Die Open Source Business Alliance hat bereits Verbesserungsvorschläge zu verschiedenen Punkten formuliert, insbesondere zum Entwicklungsmodell. Nach der aktuellen Formulierung würde die Entscheidung, ob ein Open-Source-Produkt als kommerziell eingestuft wird, auch die Entwicklung berücksichtigen. Da Open-Source-Software aus vielen Komponenten besteht, deren Entwicklung oft bereits Jahre zurückliegt und ohne Beteiligung des Anbieters stattfand, sollte dieser Teil aus dem Gesetzesentwurf gestrichen werden.

Auch die Formulierung zum Thema „Entwicklung durch eine Organisation“ sollte überdacht werden. Die EU betrachtet die kommerzielle Nutzung als erfüllt, wenn eine Software nur von einer einzelnen Organisation oder Community entwickelt und gewartet wird – wie es bei vielen Projekten der Fall ist. Große Unternehmen könnten diese Vorgabe umgehen, indem sie Tochterunternehmen einbeziehen, während kleinere und mittlere Unternehmen diese Option nicht haben. Die OSBA argumentiert daher, dass  dieser Satz nicht in die endgültige Fassung aufgenommen werden sollte.

Ein weiterer umstrittener Punkt betrifft die Entwickler selbst.
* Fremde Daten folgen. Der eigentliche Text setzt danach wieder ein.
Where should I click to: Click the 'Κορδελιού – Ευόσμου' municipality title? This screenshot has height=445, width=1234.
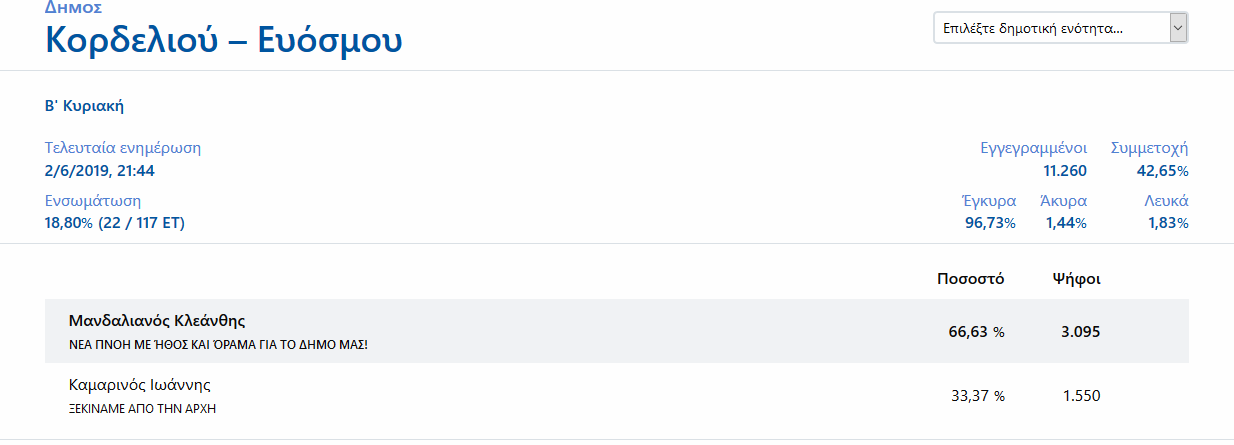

Gemäß der aktuellen Version des CRA würde Software als kommerziell eingestuft, sobald Entwickler für ihre Arbeit entlohnt werden. Diese Regelung berücksichtigt nicht die Realitäten der Open-Source-Entwicklung: Auf der einen Seite engagieren sich etliche Entwickler in ihrer Freizeit ehrenamtlich in verschiedenen Open-Source-Projekten. Andererseits profitieren auch viele Unternehmen von der Unterstützung Ehrenamtlicher und revanchieren sich durch die Förderung derer Projekte. Diese Wechselwirkung ist ein integraler Bestandteil von Open Source und wäre ebenso vom CRA gefährdet, weil viele Personen ihre ehrenamtlichen Aktivitäten einstellen würden.

Nach aktuellem Stand des CRA würden auch regelmäßige Spenden an Open-Source-Akteure diese auf einen kommerziellen Stand heben. Dies betrifft sowohl einzelne Entwickler als auch große Stiftungen wie die Linux- oder Eclipse-Foundation. Diese Organisationen sind auf Spenden angewiesen, um Stabilität und Sicherheit in ihrer Planung zu gewährleisten. Viele Unternehmen nutzen die Software, die auf diese Weise entsteht. Für sie würde der CRA zusätzliche Probleme schaffen.

Die OSBA kritisiert auch die Formulierung im Zusammenhang mit Package Managern. Die ITRE-Version des CRA sieht vor, dass „die meisten“ Package Manager als Vertreiber gelten, wenn sie Open-Source-Software hosten. Die Version des Europäischen Rats ist hier spezifischer und besagt, dass sie nur zu kommerziellen Aktivitäten beitragen, wenn die Software durch ihr Angebot auf dem Markt erhältlich wird. Beide Formulierungen bieten Interpretationsspielraum, aber die Letztere klärt das Thema zumindest etwas genauer.

Es bleibt zu hoffen, dass die Gespräche letztendlich zu positiven Ergebnissen für die Open-Source-Gemeinschaft führen werden. Wenn die aktuellen Vorgaben beibehalten werden,  würden nicht nur zahlreiche Existenzen bedroht, sondern es käme auch zu einem erheblichen Rückschritt für Europa. In einer Zeit, in der ein starker und souveräner Binnenmarkt dringend benötigt wird, um nicht den Anschluss an den Rest der Welt zu verlieren, wäre das äußerst bedauerlich. Obwohl es eine Übergangszeit von mehreren Jahren gäbe, wäre dies kaum mehr als eine Galgenfrist.